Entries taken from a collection
□ □ □
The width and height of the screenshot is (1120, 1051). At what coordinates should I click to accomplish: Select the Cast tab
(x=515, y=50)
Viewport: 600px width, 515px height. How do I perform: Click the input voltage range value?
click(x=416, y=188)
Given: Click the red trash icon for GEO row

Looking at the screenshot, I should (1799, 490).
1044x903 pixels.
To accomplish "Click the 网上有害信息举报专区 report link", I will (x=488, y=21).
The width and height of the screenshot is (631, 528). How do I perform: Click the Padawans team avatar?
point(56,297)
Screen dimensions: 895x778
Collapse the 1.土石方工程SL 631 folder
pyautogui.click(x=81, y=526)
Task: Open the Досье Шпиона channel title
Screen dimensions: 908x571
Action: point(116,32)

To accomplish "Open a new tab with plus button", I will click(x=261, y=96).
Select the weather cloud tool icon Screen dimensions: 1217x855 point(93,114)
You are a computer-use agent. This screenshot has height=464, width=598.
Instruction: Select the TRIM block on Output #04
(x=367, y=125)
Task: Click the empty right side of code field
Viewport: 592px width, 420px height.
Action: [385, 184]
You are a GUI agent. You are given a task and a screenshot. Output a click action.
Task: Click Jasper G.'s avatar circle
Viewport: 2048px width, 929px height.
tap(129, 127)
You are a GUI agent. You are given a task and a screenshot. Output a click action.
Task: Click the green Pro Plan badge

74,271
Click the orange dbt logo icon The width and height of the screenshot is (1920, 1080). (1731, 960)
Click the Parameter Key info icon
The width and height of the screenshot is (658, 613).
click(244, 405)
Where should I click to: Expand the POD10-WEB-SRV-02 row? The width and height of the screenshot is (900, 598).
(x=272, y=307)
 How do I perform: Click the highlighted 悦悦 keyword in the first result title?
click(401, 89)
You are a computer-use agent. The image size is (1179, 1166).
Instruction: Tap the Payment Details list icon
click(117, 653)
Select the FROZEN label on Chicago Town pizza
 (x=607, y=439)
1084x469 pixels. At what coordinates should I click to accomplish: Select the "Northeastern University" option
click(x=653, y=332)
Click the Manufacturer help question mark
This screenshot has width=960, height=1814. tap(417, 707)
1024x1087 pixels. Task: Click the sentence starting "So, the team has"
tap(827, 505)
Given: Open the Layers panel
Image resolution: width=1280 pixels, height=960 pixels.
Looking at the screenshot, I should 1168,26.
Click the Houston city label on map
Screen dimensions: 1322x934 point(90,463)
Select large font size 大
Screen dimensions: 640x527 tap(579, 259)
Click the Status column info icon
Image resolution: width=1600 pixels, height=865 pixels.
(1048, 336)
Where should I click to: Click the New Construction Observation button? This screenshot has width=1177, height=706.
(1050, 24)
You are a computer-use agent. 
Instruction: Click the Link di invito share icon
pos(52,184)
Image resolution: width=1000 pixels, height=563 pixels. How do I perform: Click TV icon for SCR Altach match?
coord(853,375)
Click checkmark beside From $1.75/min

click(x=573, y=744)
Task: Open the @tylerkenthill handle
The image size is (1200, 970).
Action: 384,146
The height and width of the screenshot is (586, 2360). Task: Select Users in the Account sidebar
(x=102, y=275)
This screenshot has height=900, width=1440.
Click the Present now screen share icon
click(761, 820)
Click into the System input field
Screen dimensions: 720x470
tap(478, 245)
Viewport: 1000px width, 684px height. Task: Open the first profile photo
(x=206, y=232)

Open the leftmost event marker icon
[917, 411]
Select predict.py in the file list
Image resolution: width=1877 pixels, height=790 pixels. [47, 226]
□ □ □
Aim of the task ▸
From the entries above, select each line containing the string "computer".

Result below ▸
You are a computer-use agent. This screenshot has height=464, width=598.
You are a computer-use agent. The image size is (1179, 1166).
You are a computer-use agent. 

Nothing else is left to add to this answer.